The Happiness Trap
A few years ago, I found myself scrolling through social media while waiting for a train. Within a matter of minutes, I had been exposed to somebody's luxury holiday, somebody else's career success, a beautifully renovated kitchen, three fitness transformations and at least one photograph of a couple who appeared so happy it was almost suspicious.
By the time my train arrived, I hadn't learned anything useful, solved any problems or improved my day in any meaningful way.
What I had done, however, was compare my ordinary Tuesday afternoon with a carefully curated collection of everybody else's highlight moments.
It's a trap most of us fall into from time to time.
The interesting thing about happiness is that it often becomes harder to find when we start looking for it in the wrong places. We assume it must be hidden inside achievements, possessions or future circumstances. We convince ourselves that happiness belongs to people whose lives appear more exciting, more successful or more organised than our own.
The problem is that comparison has a remarkable ability to distort reality.
When we compare ourselves to others, we rarely compare the whole picture.

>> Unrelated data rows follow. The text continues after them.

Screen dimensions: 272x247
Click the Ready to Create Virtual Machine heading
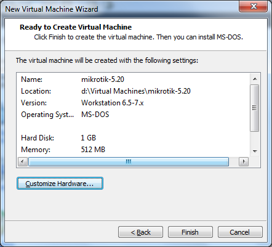coord(76,27)

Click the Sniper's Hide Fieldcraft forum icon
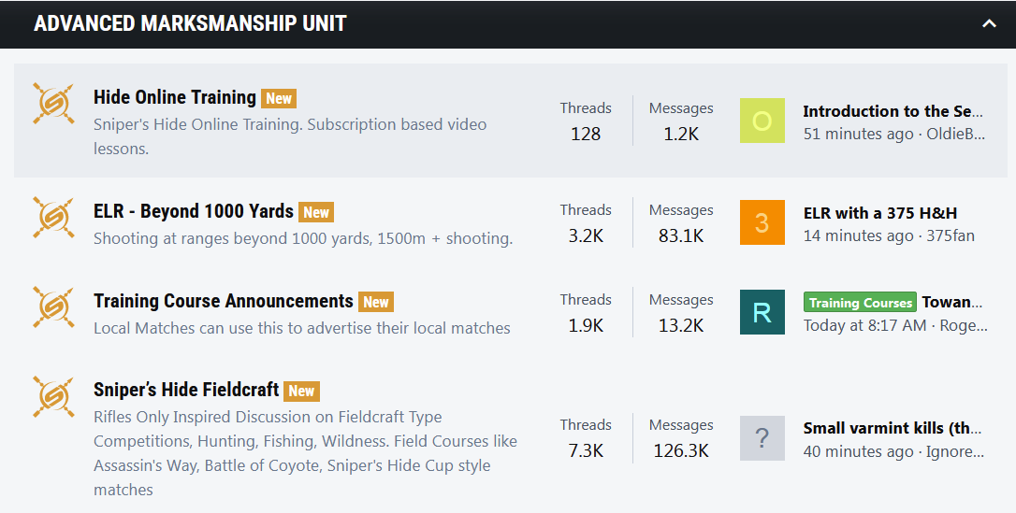pyautogui.click(x=53, y=396)
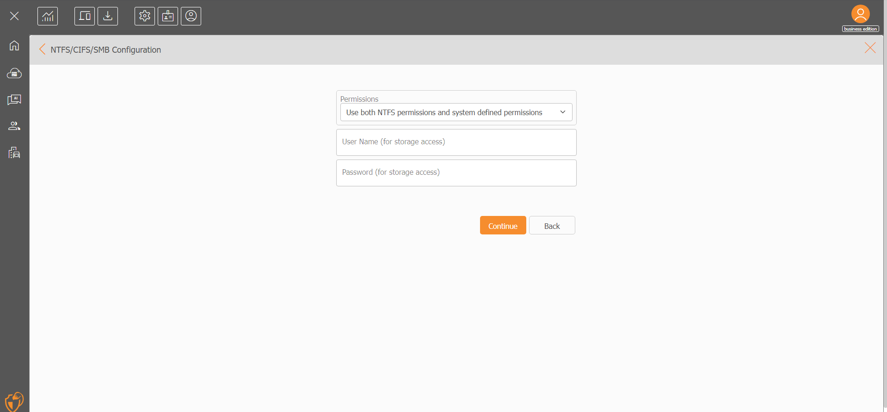The image size is (887, 412).
Task: Click the download icon in toolbar
Action: click(x=108, y=16)
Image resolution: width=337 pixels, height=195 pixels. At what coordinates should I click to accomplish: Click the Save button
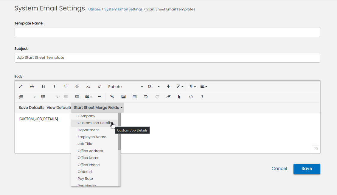tap(307, 169)
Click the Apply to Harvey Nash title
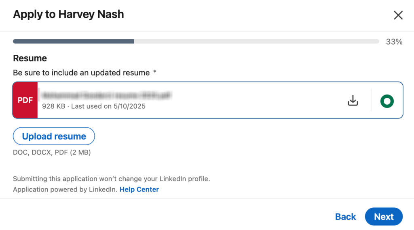 tap(68, 14)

We compare our doubts to their confidence. Our behind-the-scenes reality to their public presentation. Our ordinary moments to their exceptional ones.
It's not a fair contest.
Nor is it a useful one.
One of the hidden dangers of modern life is that we're constantly exposed to evidence of how well other people appear to be doing. Previous generations compared themselves to neighbours, friends and colleagues. We compare ourselves to hundreds of people every day, many of whom have professional-quality lighting and an impressive understanding of camera angles.
It's hardly surprising that happiness occasionally feels elusive.
What fascinates me is that many of the happiest people I know seem remarkably uninterested in comparison. They are aware of what others are doing, but they don't use those observations as a measuring stick for their own lives.
Instead, they focus on questions that are far more useful.
Does this life feel meaningful to me?
Am I spending time with people I care about?
Am I making room for things I enjoy?
Those questions rarely generate dramatic social media content.
They do, however, tend to generate contentment.
Midlife often brings a welcome shift in perspective because by now we've accumulated enough experience to know that appearances can be misleading. We've met people who seemed to have everything and were deeply unhappy. We've met others with relatively simple lives who radiated genuine contentment.
Eventually, we begin to recognise that happiness is a personal experience rather than a competitive event.
It doesn't require outperforming anybody.
It doesn't depend on having the most impressive story.
It certainly doesn't arrive because you've successfully won an imaginary contest against strangers.
Perhaps the happiness trap is not that we're unhappy.
Perhaps it's that we're constantly being encouraged to look elsewhere for evidence that we should be happier.
The solution isn't to stop appreciating ambition or success.
It's simply to stop assuming that somebody else's life contains the missing piece of your own.
Rock Your Midlife Takeaway
Comparison rarely improves happiness. Pay more attention to the life you're actually living and less attention to the edited versions being presented by everyone else.